▸ **Exercise**:
Quote exactly and only this range of lines in the data below: the line that holds "Where should I click to: Click the WhatsApp" to the line that holds "Screen dimensions: 620x500", both included.
· · · · ·
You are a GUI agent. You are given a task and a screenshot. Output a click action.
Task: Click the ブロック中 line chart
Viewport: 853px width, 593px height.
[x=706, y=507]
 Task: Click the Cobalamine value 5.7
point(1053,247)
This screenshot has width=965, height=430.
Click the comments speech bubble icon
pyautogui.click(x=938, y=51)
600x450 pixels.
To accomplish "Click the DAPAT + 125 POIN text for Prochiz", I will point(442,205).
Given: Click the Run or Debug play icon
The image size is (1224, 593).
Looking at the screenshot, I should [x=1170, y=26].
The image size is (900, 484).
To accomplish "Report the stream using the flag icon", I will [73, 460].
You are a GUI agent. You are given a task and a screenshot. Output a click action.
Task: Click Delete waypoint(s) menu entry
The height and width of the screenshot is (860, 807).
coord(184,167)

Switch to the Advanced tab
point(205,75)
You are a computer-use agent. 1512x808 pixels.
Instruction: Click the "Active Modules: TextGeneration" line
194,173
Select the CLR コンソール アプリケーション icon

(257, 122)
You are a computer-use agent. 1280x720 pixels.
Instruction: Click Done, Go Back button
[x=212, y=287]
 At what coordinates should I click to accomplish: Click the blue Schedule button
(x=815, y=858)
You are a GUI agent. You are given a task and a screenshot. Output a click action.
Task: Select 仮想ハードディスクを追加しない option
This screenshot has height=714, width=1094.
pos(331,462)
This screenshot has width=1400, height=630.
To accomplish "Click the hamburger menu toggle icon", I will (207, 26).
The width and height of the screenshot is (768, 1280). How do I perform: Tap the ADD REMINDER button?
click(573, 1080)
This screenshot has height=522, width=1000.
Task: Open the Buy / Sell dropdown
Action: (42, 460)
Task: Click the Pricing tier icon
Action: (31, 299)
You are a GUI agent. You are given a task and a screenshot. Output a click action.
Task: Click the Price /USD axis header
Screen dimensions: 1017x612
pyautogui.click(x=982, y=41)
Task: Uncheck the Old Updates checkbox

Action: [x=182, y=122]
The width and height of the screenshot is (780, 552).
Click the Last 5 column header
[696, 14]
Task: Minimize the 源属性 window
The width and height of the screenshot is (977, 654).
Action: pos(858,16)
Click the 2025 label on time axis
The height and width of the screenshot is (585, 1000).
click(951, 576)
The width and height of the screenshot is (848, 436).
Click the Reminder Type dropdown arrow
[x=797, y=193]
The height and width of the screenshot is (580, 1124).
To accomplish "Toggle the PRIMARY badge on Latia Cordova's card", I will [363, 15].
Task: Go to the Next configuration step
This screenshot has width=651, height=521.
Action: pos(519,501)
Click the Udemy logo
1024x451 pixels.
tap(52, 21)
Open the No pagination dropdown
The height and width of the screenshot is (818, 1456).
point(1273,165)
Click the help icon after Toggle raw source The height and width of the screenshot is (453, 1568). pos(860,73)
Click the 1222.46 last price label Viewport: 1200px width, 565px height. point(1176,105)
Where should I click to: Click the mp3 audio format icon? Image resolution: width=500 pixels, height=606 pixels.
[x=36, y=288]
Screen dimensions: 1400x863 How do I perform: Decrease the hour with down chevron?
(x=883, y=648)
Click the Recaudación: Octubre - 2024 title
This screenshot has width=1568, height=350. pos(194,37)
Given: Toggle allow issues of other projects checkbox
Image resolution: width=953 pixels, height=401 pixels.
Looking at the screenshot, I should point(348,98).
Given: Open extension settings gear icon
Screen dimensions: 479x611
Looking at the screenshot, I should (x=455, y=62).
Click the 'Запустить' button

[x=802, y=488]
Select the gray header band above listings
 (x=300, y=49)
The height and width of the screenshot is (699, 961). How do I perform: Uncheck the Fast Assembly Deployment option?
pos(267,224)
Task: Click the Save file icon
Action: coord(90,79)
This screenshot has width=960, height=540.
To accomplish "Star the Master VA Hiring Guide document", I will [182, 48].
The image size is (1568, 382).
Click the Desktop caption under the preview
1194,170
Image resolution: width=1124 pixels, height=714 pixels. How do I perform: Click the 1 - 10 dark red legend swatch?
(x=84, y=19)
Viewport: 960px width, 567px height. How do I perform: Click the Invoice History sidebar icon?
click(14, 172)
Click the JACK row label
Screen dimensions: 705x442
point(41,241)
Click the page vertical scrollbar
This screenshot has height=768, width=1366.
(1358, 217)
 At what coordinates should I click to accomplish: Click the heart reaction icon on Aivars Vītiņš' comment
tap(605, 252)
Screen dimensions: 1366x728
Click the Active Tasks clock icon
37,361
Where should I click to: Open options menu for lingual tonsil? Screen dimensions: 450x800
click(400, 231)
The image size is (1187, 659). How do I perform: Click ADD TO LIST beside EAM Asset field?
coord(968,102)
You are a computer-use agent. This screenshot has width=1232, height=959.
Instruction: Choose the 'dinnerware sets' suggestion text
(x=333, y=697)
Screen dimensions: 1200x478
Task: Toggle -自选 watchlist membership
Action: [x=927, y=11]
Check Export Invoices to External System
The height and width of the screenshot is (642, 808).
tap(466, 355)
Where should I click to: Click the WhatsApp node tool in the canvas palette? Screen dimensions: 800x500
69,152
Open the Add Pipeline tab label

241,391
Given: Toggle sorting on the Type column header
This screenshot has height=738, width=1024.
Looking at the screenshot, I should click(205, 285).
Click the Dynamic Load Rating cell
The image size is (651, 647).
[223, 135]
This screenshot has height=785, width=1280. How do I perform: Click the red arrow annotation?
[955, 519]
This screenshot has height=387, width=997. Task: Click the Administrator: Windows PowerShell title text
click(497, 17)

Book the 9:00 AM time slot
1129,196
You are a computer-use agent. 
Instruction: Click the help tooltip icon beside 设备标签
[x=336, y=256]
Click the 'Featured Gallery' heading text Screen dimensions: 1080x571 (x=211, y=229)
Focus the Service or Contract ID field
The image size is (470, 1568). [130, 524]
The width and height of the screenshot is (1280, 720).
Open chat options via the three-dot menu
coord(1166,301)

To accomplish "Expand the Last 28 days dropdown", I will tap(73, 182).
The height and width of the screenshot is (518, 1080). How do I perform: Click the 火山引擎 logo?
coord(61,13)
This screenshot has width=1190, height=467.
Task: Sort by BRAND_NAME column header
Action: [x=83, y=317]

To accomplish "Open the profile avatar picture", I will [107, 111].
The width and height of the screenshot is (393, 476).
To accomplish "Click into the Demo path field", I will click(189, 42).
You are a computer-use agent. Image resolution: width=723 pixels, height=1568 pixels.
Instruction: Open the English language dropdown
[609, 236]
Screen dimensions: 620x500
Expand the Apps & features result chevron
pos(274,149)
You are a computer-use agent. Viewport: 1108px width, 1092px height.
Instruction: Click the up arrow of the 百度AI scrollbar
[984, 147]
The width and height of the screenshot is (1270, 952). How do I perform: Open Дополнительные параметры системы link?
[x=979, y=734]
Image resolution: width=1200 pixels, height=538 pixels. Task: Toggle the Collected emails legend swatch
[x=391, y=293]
· · · · ·
▸ **Task output**:
Where should I click to: Click the WhatsApp node tool in the canvas palette? Screen dimensions: 800x500
69,152
Open the Add Pipeline tab label

241,391
Given: Toggle sorting on the Type column header
This screenshot has height=738, width=1024.
Looking at the screenshot, I should click(205, 285).
Click the Dynamic Load Rating cell
The image size is (651, 647).
[223, 135]
This screenshot has height=785, width=1280. How do I perform: Click the red arrow annotation?
[955, 519]
This screenshot has height=387, width=997. Task: Click the Administrator: Windows PowerShell title text
click(497, 17)

Book the 9:00 AM time slot
1129,196
You are a computer-use agent. 
Instruction: Click the help tooltip icon beside 设备标签
[x=336, y=256]
Click the 'Featured Gallery' heading text Screen dimensions: 1080x571 (x=211, y=229)
Focus the Service or Contract ID field
The image size is (470, 1568). [130, 524]
The width and height of the screenshot is (1280, 720).
Open chat options via the three-dot menu
coord(1166,301)

To accomplish "Expand the Last 28 days dropdown", I will tap(73, 182).
The height and width of the screenshot is (518, 1080). How do I perform: Click the 火山引擎 logo?
coord(61,13)
This screenshot has width=1190, height=467.
Task: Sort by BRAND_NAME column header
Action: [x=83, y=317]

To accomplish "Open the profile avatar picture", I will [107, 111].
The width and height of the screenshot is (393, 476).
To accomplish "Click into the Demo path field", I will click(189, 42).
You are a computer-use agent. Image resolution: width=723 pixels, height=1568 pixels.
Instruction: Open the English language dropdown
[609, 236]
Screen dimensions: 620x500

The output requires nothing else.